[TASK TO COMPLETE] Show every line in the entries below where the word "agent" appears.

[PROVIDED ENTRIES]
----------------------------------------

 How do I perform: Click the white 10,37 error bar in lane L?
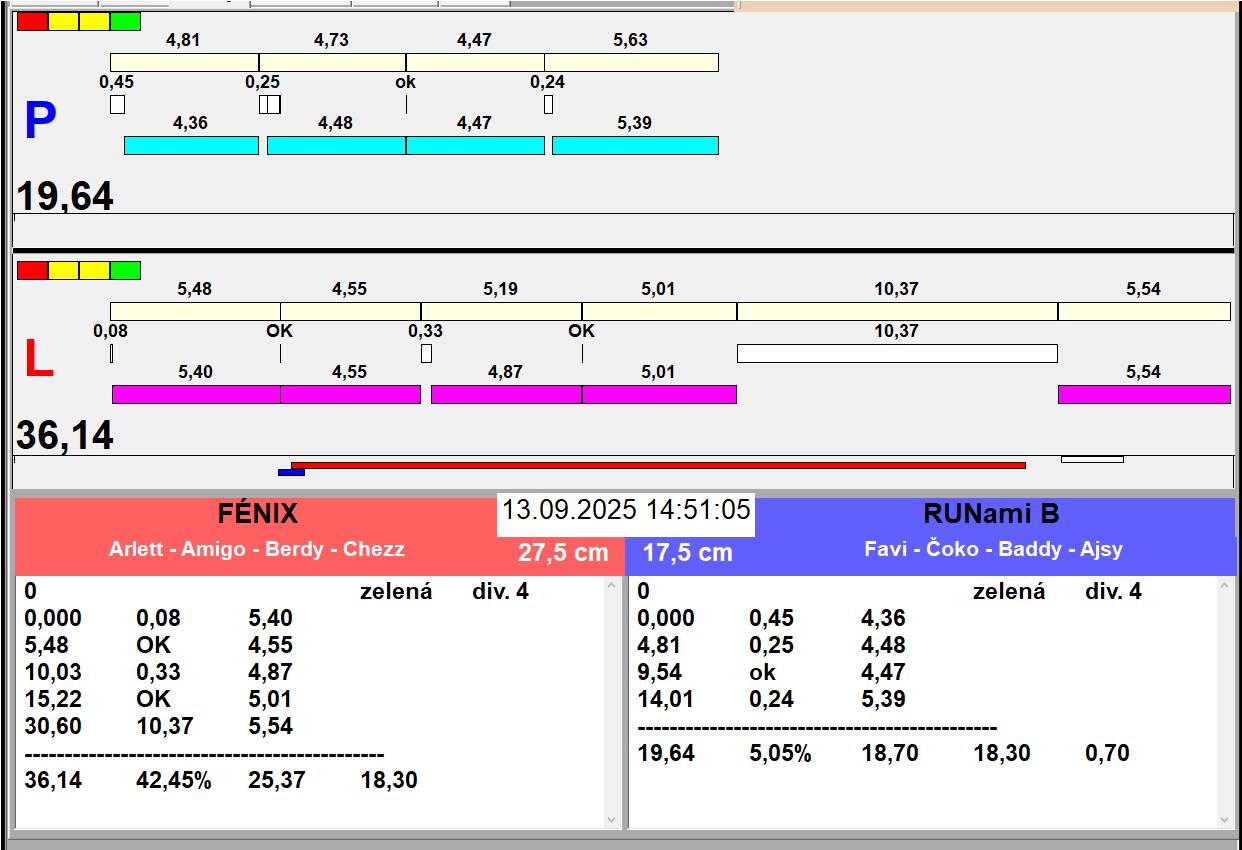(896, 353)
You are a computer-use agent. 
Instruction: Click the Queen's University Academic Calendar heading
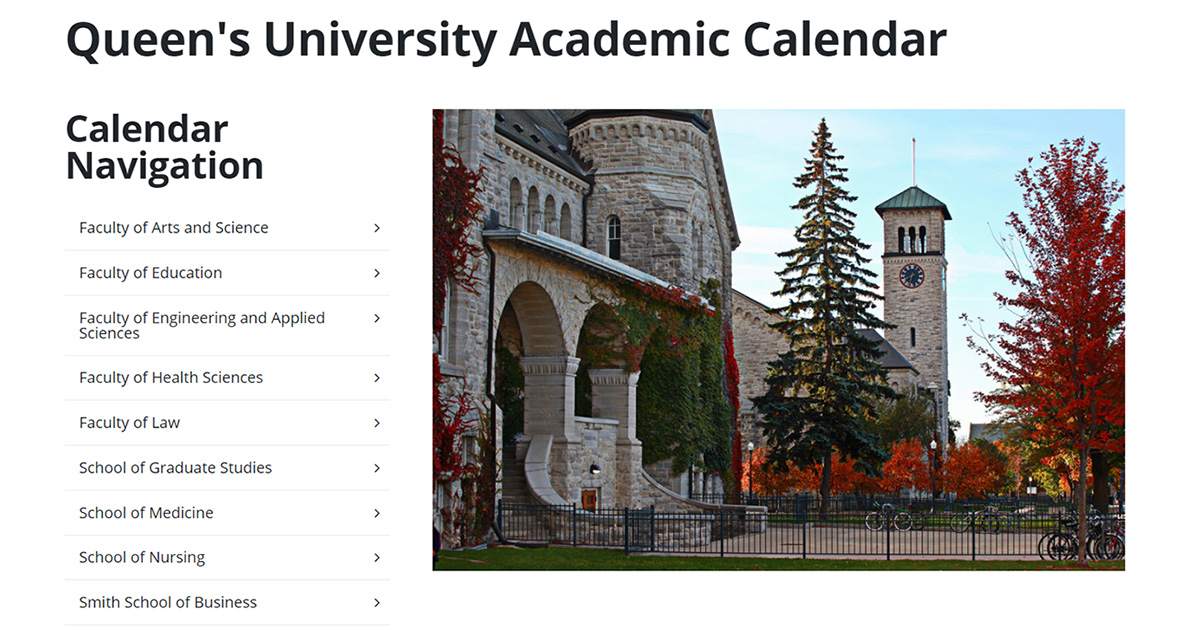click(506, 40)
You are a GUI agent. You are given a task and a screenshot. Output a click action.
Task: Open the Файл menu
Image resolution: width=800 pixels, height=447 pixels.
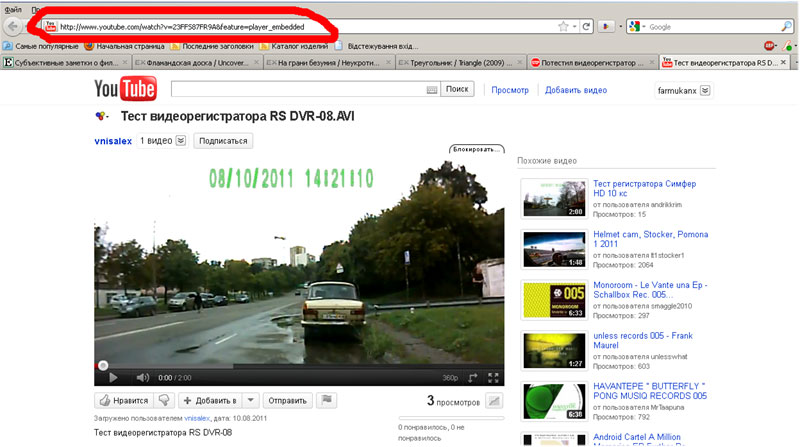pyautogui.click(x=13, y=8)
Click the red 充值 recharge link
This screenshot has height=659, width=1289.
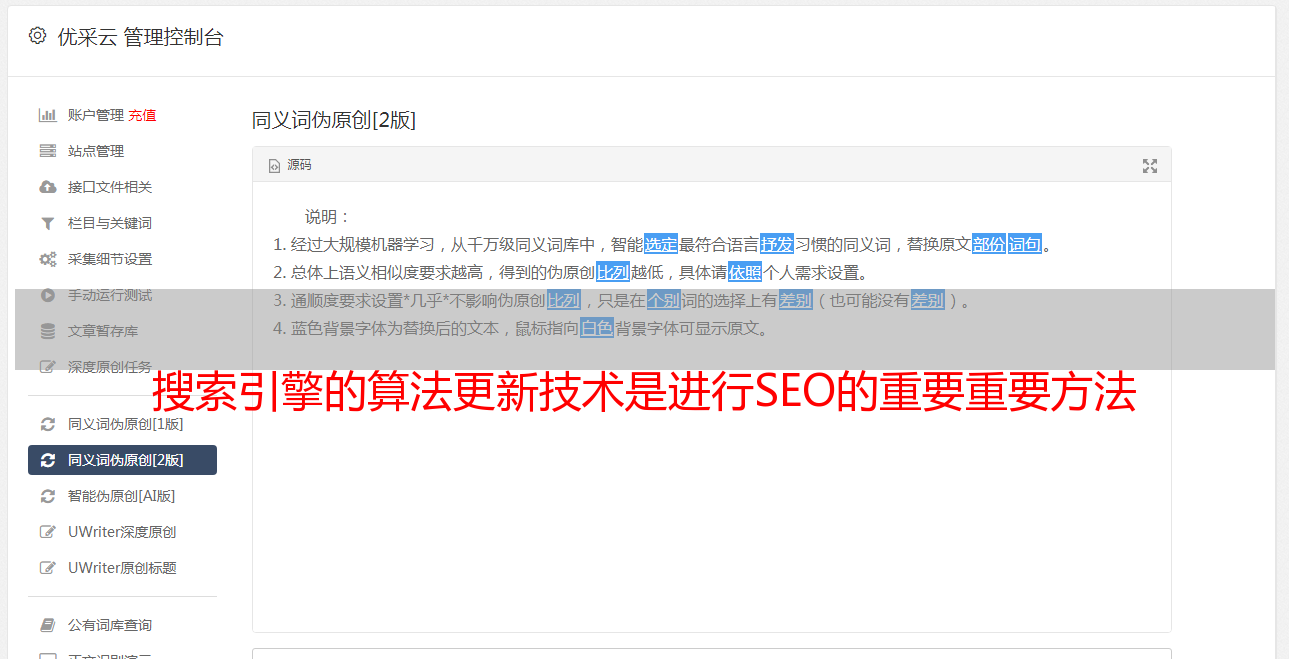click(142, 115)
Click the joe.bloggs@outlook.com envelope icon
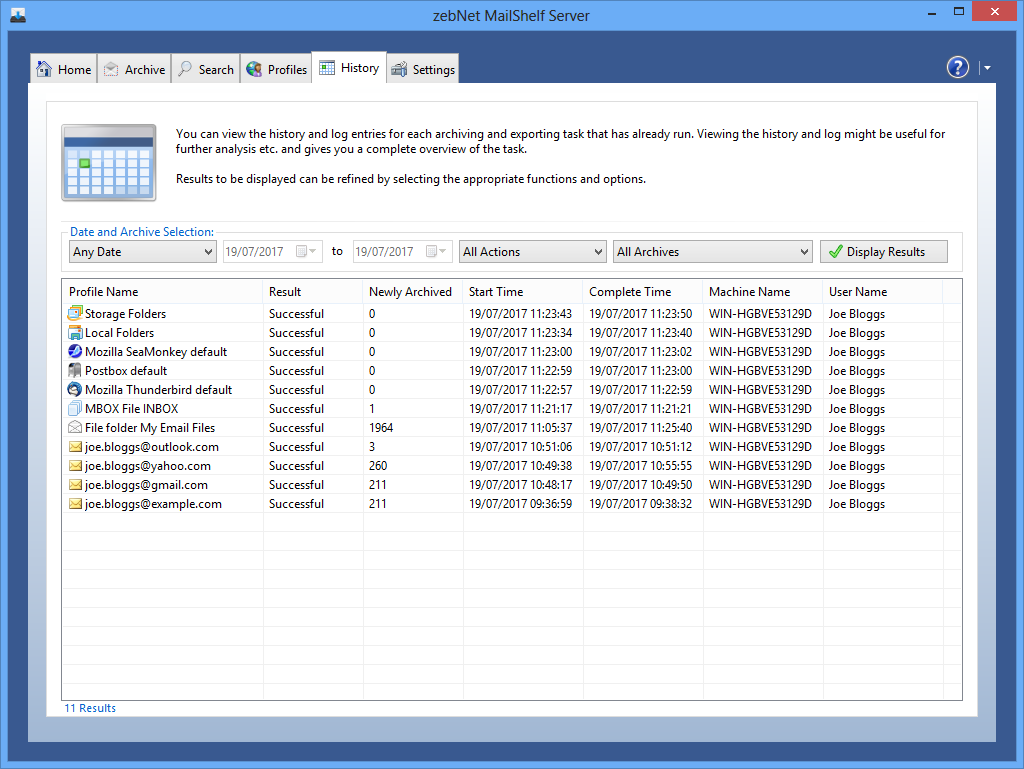Image resolution: width=1024 pixels, height=769 pixels. [x=75, y=447]
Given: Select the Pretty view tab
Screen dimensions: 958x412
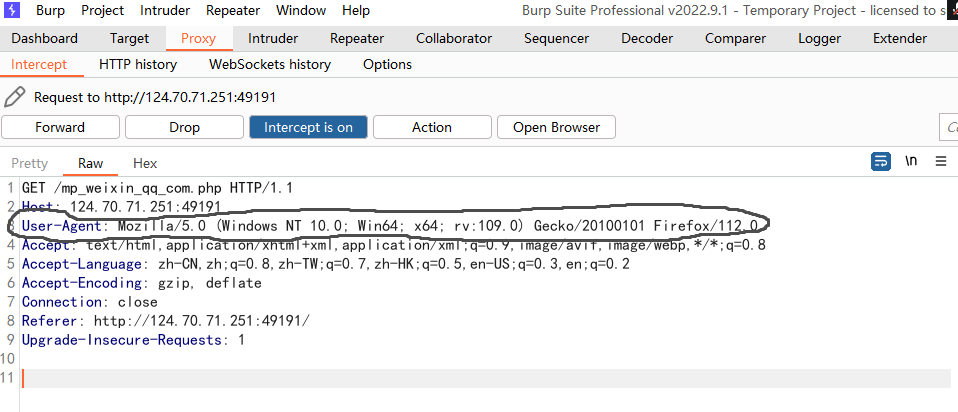Looking at the screenshot, I should coord(29,163).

----------------------------------------

[RESULT BELOW]
You are a computer-use agent. 
You are a GUI agent. You are given a task and a screenshot. Output a click action.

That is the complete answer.